A “fundamental underlying weakness” in FE provision has led to a drop in Ofsted grades across the sector, with provision being affected by ineffective leadership “across most regions of the country,” the inspectorate’s annual report says.
FE colleges' leadership was rated good or outstanding in just 44 per cent of institutions inspected in 2014-15, down 19 percentage points from the previous year.
“Her Majesty’s Inspectors have reported concerns about the performance of leaders in the sector across most regions of the country, with London performing slightly worse than other areas in contrast to the remarkable performance of London schools,” the report says.
Sharing good practice between institutions is “something that is not always done well or willingly in this highly competitive sector”, it adds.
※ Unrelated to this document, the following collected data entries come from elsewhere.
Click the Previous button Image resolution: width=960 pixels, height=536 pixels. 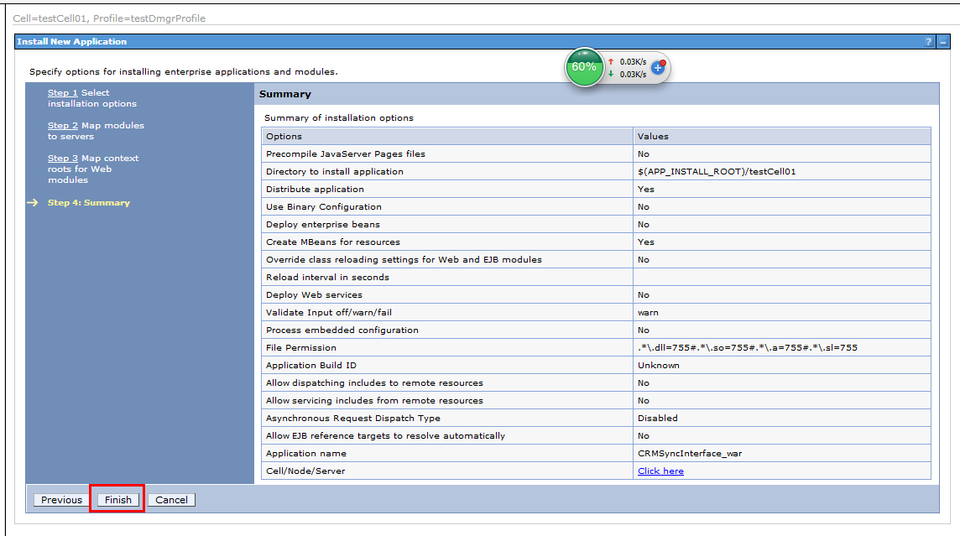click(x=60, y=499)
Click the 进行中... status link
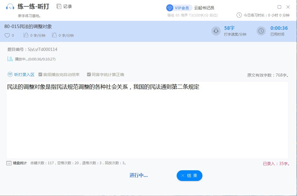Viewport: 297px width, 196px height. (x=138, y=175)
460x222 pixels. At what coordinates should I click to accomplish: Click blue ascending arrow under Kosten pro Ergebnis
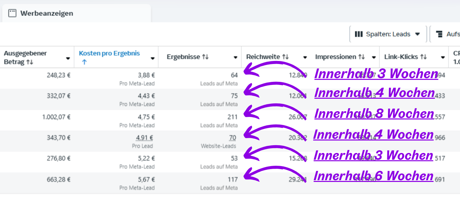[84, 62]
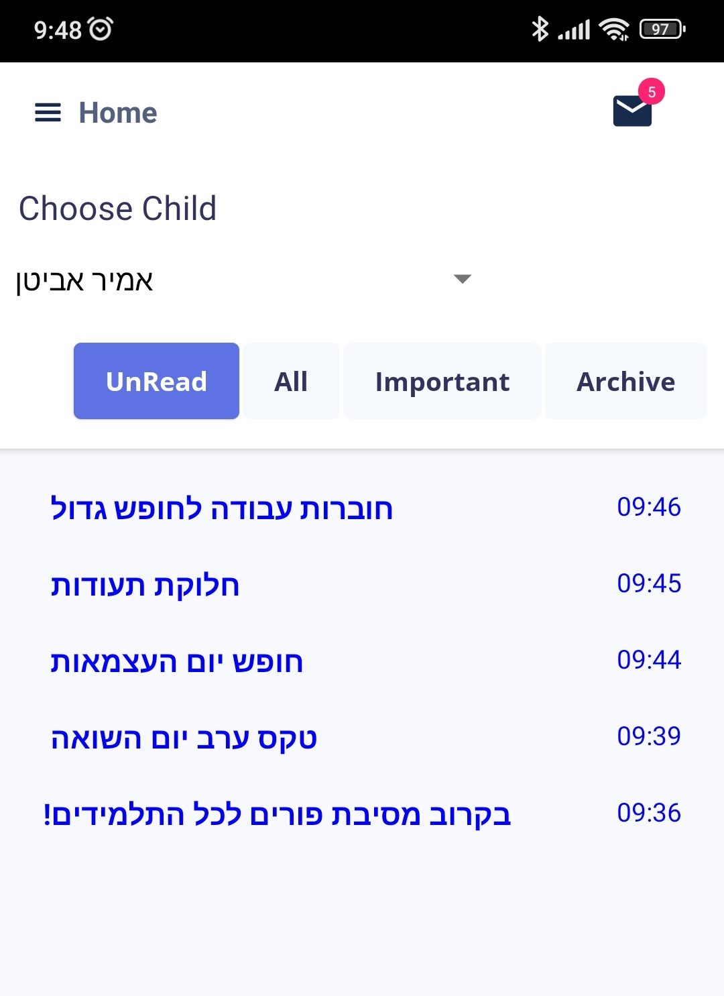724x996 pixels.
Task: Switch to the Important tab
Action: click(442, 381)
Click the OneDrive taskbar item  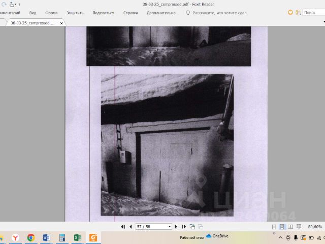click(x=217, y=236)
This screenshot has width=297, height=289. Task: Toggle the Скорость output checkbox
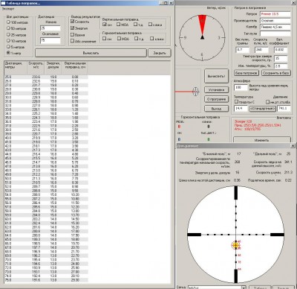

After two years of steady improvement in the sector, this year’s report argues that “quality has declined”. While this is partly “to be expected” after previous increases, the report says “the evidence in general FE colleges suggests that this reversal is one indicator of more fundamental underlying weakness”.
Overall the number of FE colleges rated good or outstanding has dropped from 79 per cent last year to 77 per cent this year. The equivalent figures for sixth-form colleges and independent training providers for 2014-15 are 88 per cent and 79 per cent respectively.
As TES has reported, Ofsted has raised particular concerns about how colleges are coping with GCSE English and maths resits.
The report also highlights the funding pressures facing the sector, which it says has led to the number of learners dropping by 267,000 in one year.